И вот это пренебрежение ко всему красивому, чистому и здоровому приводит к тому, что в наших интимных отношениях такое же молодечество, грубость, бесцеремонность, боязнь проявления всякой человеческой нежности, чуткости и бережного отношения к своей подруге – женщине или девушке.
И все это – из-за боязни выйти из тона неписаной морали нашей среды.
У тебя в консерватории все иначе. Я иногда жалею о том, что перешла в университет. И часто думаю, что если бы моя мать, деревенская повитуха, смотрящая на меня с набожной робостью, как на высшее существо, услышала бы, как у нас ругаются самыми последними словами и живут в грязи, – что бы она подумала?…
Любви у нас нет, у нас есть только половые отношения, потому что любовь презрительно относится у нас к области «психологии», а право на существование у нас имеет только одна физиология.
Девушки легко сходятся с нашими товарищами-мужчинами на неделю, на месяц или случайно, на одну ночь. И на всех, кто в любви ищет чего-то большего, чем физиология, смотрят с насмешкой, как на убогих и умственно поврежденных субъектов.
II
Что он собой представляет? Обыкновенный студент, в синей рубашке с расстегнутым воротом, в высоких сапогах. Волосы всегда откидываются небрежно рукой назад.
Он привлек мое внимание своими глазами. Когда он бывал один и ходил где-нибудь по коридору, в нем чувствовались большая серьезность и большое спокойствие.
Но как только он попадал туда, где была молодежь, он становился, как мне казалось, преувеличенно шумлив, развязен, груб. Перед девушками он чувствовал себя уверенным, потому что был красив, а перед товарищами – потому что он был умен. И он как бы боялся в их глазах не оправдать свое положение вожака.
В нем как бы было два человека: в одном – большая серьезность мысли, внутренняя крепость, в другом – какое-то пошлое, раздражающее своей наигранностью гарцевание, стремление выказать презрение к тому, что другие уважают, постоянное желание казаться более грубым, чем он есть на самом деле.
Вчера мы в первый раз пошли в сумерки вместе. Над городом уже спускалась вечерняя тишина, когда все звуки становятся мягче, воздух – прохладнее и из скверов тянет свежим весенним запахом сырой земли.
– Зайдем ко мне, я живу недалеко, – сказал он.
– Нет, я не пойду.
– Этикет?…
– Никакой не этикет. Это во-первых. А во-вторых, сейчас так хорошо на воздухе.
Он пожал плечами.
Мы вышли на набережную и несколько времени стояли у решетки. Подошла девушка с черемухой, я взяла у нее ветку и долго дожидалась сдачи. А он стоял и, чуть прищурившись, смотрел на меня.
– Без черемухи не можешь?
– Нет, могу. Но с черемухой лучше, чем без черемухи.

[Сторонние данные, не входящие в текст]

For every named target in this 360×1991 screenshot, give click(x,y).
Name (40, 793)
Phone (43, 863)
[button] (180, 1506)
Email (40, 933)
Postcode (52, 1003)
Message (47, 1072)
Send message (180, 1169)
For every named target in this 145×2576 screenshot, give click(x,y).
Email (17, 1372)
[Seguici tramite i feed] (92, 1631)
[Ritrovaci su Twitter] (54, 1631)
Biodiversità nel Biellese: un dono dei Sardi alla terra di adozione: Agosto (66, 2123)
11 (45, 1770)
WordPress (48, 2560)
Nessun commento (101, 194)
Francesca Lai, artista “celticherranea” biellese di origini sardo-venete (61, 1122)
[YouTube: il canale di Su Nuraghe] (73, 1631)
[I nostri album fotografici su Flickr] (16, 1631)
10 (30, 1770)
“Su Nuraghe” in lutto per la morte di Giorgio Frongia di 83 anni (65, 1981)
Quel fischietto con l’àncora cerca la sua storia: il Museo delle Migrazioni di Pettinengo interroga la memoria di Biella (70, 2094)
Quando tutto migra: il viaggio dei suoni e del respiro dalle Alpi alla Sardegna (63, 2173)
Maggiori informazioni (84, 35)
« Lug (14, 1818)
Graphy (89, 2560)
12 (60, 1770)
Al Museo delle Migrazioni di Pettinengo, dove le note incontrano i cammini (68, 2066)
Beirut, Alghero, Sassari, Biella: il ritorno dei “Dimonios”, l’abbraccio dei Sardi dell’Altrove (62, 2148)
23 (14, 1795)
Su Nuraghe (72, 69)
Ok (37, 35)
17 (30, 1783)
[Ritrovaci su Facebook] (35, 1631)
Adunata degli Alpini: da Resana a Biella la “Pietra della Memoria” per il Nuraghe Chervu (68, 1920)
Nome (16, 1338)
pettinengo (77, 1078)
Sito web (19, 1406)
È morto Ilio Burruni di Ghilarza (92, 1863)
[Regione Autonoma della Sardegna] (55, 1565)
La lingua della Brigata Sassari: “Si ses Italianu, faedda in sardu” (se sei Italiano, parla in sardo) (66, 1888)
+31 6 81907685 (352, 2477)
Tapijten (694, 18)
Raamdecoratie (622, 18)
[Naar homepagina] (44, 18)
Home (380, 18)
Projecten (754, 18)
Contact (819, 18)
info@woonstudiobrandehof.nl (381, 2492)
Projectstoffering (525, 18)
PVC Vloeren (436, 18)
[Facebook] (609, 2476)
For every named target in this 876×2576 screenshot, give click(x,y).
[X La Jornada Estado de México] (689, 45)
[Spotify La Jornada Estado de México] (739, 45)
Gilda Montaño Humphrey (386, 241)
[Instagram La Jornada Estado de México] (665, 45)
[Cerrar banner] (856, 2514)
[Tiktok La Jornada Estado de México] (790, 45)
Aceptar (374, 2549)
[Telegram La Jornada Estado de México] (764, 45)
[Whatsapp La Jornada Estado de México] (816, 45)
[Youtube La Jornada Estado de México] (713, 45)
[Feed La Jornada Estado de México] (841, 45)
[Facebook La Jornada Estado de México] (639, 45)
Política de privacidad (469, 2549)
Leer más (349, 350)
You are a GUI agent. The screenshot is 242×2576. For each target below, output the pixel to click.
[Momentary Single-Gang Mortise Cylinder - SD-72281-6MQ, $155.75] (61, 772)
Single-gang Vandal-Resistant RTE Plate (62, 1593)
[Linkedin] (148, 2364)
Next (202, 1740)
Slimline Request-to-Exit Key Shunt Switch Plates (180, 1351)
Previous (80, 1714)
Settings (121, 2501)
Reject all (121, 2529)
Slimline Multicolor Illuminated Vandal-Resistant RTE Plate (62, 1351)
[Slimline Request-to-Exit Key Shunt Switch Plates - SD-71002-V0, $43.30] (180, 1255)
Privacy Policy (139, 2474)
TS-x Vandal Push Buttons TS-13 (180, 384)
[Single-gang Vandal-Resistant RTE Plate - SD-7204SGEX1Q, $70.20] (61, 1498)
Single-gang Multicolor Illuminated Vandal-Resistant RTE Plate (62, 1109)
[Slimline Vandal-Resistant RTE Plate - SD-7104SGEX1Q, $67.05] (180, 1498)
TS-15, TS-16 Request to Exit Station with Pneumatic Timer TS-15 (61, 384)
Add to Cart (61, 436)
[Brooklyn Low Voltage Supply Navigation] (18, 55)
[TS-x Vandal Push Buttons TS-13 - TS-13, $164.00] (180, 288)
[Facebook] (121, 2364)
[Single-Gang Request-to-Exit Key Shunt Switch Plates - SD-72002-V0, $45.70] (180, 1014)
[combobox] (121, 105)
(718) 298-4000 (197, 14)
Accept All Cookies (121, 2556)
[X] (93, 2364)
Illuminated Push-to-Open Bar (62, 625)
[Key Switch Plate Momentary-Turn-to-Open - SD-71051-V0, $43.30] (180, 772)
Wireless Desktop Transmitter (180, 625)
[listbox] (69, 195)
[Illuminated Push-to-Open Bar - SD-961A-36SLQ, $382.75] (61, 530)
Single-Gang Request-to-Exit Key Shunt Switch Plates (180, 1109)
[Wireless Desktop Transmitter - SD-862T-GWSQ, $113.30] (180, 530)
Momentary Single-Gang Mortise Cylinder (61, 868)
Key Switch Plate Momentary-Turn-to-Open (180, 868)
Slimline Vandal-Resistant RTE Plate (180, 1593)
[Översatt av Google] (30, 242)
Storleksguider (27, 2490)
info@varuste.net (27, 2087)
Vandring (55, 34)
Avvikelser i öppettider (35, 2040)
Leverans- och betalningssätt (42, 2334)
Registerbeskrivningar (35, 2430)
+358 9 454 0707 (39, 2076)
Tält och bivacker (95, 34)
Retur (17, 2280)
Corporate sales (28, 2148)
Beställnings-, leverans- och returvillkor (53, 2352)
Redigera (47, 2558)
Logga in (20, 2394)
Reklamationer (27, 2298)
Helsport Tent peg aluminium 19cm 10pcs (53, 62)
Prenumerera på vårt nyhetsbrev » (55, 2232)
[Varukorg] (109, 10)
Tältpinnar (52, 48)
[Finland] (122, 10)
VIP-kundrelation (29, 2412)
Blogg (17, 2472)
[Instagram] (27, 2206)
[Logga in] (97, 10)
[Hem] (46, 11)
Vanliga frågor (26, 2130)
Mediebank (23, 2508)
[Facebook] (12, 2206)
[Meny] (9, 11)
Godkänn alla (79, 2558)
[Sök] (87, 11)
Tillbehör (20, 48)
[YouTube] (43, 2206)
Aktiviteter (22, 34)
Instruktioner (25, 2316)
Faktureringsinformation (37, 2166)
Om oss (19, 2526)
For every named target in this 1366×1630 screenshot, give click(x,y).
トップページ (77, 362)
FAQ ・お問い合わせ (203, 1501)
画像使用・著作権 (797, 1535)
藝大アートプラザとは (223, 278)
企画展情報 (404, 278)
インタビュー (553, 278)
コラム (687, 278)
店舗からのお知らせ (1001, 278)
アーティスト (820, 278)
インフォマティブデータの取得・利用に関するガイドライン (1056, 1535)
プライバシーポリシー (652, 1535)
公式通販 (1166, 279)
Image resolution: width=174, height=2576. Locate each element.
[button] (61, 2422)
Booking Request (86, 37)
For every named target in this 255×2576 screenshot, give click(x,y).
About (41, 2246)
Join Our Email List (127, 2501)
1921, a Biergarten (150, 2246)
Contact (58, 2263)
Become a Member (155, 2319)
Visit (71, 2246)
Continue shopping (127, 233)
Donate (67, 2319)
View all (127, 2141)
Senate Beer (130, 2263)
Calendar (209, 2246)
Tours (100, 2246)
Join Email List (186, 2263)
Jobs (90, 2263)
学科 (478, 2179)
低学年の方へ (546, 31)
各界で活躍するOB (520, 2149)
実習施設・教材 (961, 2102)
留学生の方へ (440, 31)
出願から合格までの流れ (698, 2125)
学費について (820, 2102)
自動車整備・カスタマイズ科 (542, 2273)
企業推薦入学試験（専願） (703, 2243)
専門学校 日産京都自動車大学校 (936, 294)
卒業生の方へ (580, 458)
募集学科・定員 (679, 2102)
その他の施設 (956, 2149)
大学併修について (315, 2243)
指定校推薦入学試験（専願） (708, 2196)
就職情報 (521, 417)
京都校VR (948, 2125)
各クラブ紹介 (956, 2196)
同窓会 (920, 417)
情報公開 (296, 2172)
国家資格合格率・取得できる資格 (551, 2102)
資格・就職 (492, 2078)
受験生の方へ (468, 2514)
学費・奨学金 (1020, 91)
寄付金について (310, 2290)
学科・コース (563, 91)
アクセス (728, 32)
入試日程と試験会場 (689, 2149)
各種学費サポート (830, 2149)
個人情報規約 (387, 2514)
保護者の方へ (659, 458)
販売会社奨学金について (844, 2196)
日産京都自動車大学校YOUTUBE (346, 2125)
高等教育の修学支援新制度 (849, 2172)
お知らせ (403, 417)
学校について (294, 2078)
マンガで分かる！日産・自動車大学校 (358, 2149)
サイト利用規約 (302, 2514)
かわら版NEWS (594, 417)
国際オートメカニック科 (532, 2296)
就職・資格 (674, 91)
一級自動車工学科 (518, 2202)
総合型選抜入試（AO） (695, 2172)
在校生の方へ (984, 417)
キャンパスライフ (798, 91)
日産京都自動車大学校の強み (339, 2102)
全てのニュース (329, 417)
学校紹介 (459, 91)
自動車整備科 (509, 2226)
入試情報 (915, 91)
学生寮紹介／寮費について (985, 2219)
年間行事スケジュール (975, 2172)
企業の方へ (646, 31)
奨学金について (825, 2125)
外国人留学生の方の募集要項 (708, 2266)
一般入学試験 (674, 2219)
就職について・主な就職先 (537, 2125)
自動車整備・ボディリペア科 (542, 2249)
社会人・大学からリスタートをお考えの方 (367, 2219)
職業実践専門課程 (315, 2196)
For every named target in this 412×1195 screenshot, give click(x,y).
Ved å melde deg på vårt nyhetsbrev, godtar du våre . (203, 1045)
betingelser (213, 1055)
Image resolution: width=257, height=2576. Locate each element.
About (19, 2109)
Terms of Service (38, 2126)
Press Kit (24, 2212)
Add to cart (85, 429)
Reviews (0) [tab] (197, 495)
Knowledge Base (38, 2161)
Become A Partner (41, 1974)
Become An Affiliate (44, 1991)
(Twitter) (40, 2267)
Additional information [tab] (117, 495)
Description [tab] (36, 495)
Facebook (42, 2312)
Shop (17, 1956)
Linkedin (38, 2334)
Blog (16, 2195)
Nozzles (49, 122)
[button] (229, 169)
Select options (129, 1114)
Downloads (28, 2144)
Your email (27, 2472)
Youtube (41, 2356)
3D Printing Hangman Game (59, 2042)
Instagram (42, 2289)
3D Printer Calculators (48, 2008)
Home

– А я всегда без черемухи, и ничего, недурно выходит, – сказал он, как-то неприятно засмеявшись.
Впереди нас стояли две девушки. Шедшие целой гурьбой студенты обняли их, и, когда те вырвались от них, студенты, захохотав, пошли дальше и все оглядывались на девушек и что-то кричали им вдогонку.
– Испортили настроение девушкам, – сказал мой спутник, – без черемухи к ним подошли, вот они и испугались.
– А почему вам так неприятна черемуха? – спросила я.
– Ведь все равно это кончается одним и тем же – и с черемухой, и без черемухи… что же канитель эту разводить?
– Вы говорите так потому, что никогда не любили.
– А зачем это требуется?
– Так что же вам в женщине тогда остается?
– Во-первых, брось ты эти китайские церемонии и говори мне «ты», а во-вторых, в женщине мне кое-что остается. И, пожалуй, немало.
– «Ты» я вам говорить не буду, – сказала я. – Если каждому говорить «ты», в этом не будет ничего приятного.
Мы проходили за кустами сирени. Я остановилась и стала прикалывать к кофточке веточку черемухи. Он вдруг сделал быстрое движение, закинул мне голову и хотел поцеловать.
Я оттолкнула его.
– Не хочешь – не нужно, – сказал он спокойно.
– Да, я не хочу. Раз нет любви, то ведь вам решительно все равно, какую женщину целовать. Если бы на моем месте была другая, вы бы также и ее захотели целовать.
– Совершенно правильно, – ответил он. – Женщина тоже целует не одного только мужчину. У нас недавно была маленькая пирушка, и невеста моего приятеля целовала с одинаковым удовольствием как его, так и меня. А если бы еще кто-нибудь подвернулся, она и с тем бы точно так же. А они женятся по любви, с регистрацией и прочей ерундой.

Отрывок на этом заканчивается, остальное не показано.